In the 13 years since 9/11, the lab community has realized their fundamental role in a hospital’s disaster plan.
It wasn’t always this way. As Kerstin Halverston, point of care coordinator in the lab at Children’s Hospitals & Clinics of Minnesota explained, hospitals were essentially considered “little black boxes where patients went to get better” and nobody fully understood how to get the appropriate resources in the event of a disaster.
By all measures, 9/11 served as a wake-up call that terror activity could occur on U.S. soil for the lab community as much as the general population. The city of Minneapolis escalated development of the Minnesota Metropolitan Medical Response System, encompassing 140 acute/chronic care hospitals, 10 community behavioral health hospitals and 7 regional treatment centers. Though it’s not legally binding, the collaboration is a “belief and commitment” by 30 hospitals to cooperate to meet patient needs, share staff and supplies in the event of a disaster. Similar groups have been established in Nebraska and the Pacific Northwest.
For perhaps the first time, the lab personnel became major players in the disaster initiative. In 2007, a sub-group, the Metro Lab Preparedness Group was formed, comprised mostly of lab safety officers, supervisors, microbiology staff and point of care coordinators at the 30 hospitals. The group essentially created a new lab-for emergency use only-with procedures, forms, lab positions, action statements, workflow, training and supply availability.
“We started in microbiology and studied bugs and organisms to watch out for,” recalled Halverston. “We branched into forming a group to develop an alternate care site for testing and started working through the specifics of doing testing in a disaster.”
Though no major catastrophe has occurred in the Twin Cities, many of the group’s action plans were implemented when a highway bridge collapsed in 2007 and during the GOP National Convention in 2008. Supply sharing has already come into play with PPE supplies during the H1N1 epidemic and with ventilators during the 2013 flu outbreak.
There have been no bioterrorism scares as of yet, but the group is prepared for that day. “Our precautions are different,” said Halverson. “The Department of Health will send out a white sample and leave it up to labs in the metro area to respond. Everyone’s aware of the protocols to follow if you suspect something.”
One of the group’s first challenges was deciding on a common instrument for testing patients and ramping up the supplies at area hospitals. The decision was more complicated than it first appeared.
“Everything’s temperature dependant,” said Halverston. “You can compromise results if you’re not testing in the prime temperature range.”
“We purchased 15 iSTATs with grant dollars,” explained Halverston. “It’s been around for 20 years and is the most common device among hospitals.”
The group decided the EC8+ cartridge, Creatinine, Glucose, Troponin and INR tests would be conducted at the alternative care site, along with urinalysis by dipstick and hCG qualitative. Any other tests would have to be treated as a send-out.

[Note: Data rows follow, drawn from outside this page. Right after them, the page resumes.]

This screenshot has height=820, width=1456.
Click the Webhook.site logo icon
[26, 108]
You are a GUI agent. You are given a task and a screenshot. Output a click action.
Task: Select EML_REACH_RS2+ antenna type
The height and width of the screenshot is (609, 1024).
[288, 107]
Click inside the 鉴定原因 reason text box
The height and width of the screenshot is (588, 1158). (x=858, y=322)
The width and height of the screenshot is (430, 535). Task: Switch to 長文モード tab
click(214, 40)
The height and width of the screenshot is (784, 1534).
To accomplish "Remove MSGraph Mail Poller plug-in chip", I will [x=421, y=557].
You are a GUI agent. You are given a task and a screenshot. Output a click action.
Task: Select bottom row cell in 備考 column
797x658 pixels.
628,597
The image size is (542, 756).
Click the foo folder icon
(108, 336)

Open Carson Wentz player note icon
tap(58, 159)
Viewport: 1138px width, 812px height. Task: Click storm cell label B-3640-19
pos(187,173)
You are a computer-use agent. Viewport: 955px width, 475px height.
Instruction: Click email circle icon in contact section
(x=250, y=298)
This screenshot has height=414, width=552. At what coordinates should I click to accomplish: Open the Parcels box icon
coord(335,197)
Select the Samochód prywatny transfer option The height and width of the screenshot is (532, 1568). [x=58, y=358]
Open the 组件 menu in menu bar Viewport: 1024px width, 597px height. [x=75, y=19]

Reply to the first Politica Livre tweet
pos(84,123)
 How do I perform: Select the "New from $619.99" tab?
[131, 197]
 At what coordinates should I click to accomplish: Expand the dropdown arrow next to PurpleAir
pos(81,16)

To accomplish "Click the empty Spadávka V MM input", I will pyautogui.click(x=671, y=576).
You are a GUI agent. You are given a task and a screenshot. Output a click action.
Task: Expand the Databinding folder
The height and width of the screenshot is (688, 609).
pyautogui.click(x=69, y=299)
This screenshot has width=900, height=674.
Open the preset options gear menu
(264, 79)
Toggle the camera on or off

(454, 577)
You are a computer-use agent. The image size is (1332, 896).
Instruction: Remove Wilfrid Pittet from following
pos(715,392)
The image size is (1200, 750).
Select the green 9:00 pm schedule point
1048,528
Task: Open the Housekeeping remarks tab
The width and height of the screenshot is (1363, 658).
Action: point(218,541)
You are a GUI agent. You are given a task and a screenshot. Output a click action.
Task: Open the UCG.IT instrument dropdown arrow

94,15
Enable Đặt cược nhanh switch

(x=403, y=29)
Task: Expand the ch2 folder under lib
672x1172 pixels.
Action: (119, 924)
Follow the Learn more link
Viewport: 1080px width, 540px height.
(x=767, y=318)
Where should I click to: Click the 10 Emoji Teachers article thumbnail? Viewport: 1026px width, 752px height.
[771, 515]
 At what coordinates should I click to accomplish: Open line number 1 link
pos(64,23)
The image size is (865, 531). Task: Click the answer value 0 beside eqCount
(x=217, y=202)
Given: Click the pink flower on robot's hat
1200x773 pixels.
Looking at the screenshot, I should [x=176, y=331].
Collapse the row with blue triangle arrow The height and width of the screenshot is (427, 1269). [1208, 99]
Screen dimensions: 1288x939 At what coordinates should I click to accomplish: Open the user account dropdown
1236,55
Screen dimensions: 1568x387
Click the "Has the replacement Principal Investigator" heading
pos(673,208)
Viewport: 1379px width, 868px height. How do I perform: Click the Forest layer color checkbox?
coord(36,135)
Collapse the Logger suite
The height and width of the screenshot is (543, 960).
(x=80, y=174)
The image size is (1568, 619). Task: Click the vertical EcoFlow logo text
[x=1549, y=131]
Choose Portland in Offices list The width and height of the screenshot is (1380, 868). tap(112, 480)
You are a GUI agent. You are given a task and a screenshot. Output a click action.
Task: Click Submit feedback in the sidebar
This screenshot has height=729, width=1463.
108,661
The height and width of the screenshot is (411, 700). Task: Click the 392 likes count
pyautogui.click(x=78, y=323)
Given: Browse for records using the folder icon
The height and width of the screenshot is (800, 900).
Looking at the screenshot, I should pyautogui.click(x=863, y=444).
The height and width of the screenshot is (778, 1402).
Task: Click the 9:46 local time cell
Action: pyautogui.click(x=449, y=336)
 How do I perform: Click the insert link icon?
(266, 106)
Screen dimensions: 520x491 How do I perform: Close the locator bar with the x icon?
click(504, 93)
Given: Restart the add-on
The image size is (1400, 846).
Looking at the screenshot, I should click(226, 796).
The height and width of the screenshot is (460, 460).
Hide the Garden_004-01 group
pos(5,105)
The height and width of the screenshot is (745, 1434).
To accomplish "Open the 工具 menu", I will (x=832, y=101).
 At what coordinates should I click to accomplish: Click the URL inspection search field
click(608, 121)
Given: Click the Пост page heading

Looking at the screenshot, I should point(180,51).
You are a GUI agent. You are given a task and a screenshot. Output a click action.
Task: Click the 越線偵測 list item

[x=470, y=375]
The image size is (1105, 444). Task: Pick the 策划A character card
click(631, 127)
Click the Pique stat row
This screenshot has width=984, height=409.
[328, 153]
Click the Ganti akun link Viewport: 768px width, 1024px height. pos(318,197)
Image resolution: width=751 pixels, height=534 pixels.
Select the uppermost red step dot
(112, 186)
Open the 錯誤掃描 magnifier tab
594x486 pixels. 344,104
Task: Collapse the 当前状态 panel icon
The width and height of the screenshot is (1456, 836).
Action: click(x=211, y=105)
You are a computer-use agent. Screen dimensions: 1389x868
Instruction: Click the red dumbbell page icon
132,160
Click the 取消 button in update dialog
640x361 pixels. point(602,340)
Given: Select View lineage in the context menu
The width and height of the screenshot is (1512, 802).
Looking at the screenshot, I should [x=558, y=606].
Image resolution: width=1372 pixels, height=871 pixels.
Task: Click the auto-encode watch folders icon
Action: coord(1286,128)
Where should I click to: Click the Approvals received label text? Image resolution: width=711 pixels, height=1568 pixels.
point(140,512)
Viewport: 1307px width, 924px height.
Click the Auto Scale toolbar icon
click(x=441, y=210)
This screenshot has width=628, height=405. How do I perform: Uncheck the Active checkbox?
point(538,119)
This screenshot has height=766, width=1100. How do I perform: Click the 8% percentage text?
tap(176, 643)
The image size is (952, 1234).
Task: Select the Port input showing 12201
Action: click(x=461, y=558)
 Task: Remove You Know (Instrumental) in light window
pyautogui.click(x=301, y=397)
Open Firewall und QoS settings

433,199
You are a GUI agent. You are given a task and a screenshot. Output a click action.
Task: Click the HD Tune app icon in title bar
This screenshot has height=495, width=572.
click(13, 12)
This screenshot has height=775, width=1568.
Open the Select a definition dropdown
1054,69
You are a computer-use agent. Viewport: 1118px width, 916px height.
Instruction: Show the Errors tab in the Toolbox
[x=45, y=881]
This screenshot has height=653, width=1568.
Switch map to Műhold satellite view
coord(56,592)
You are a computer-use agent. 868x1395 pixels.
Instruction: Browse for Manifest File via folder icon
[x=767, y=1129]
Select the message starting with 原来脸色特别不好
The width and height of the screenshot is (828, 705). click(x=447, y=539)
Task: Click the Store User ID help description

“At a disaster response site, you don’t want anything fancy,” said Halverston. “You want to do the most you can with the smallest amount of resources.”
Other supplies without expiration dates are stored at a local warehouse. Many are housed in wheeled black boxes typically used to transport band equipment.
Lab Positions & Workflow
Even with the supplies on hand, it was critically important for lab staff to work with the iSTATS so they could hit the ground running after a last minute training at the alternative care site or mobile medical unit.
The procedures are outlined in the ACS Lab Manual, of which three master copies are stored at the Department of Health and the two regional hospital resource centers. Additionally, 15 electronic copies are available on USB drives distributed to the Metro Compact hospitals.
Six staff positions were created for each pod in the ACS, with two each of rounding and static technologists, a pod clerk and a runner. Each position has a job action sheet with a list of duties and responsibilities.
The rounding technologists performs blood collections, iSTAT and glucometer testing, completes the result form with appropriate stickers if normal (yellow) or critical (red) and alerts nurses to critical results. Stationary technologists perform urine or blood collection, iSTAT testing and send-outs. Runners transport urine or blood for collection, send out specimens to off-site labs and get results. Clerks update patient charts.
“The beauty of this is you can staff up or staff down as necessary,” shared Halverston.
Time will tell if changes will be necessary for the staffing plan or workflow charts. One thing Halverston can say with certainty is that these plans will be enacted one day.
“Whether it’s a natural disaster or something terror related, I do think something will happen. How bad it is depends on your response,” she said.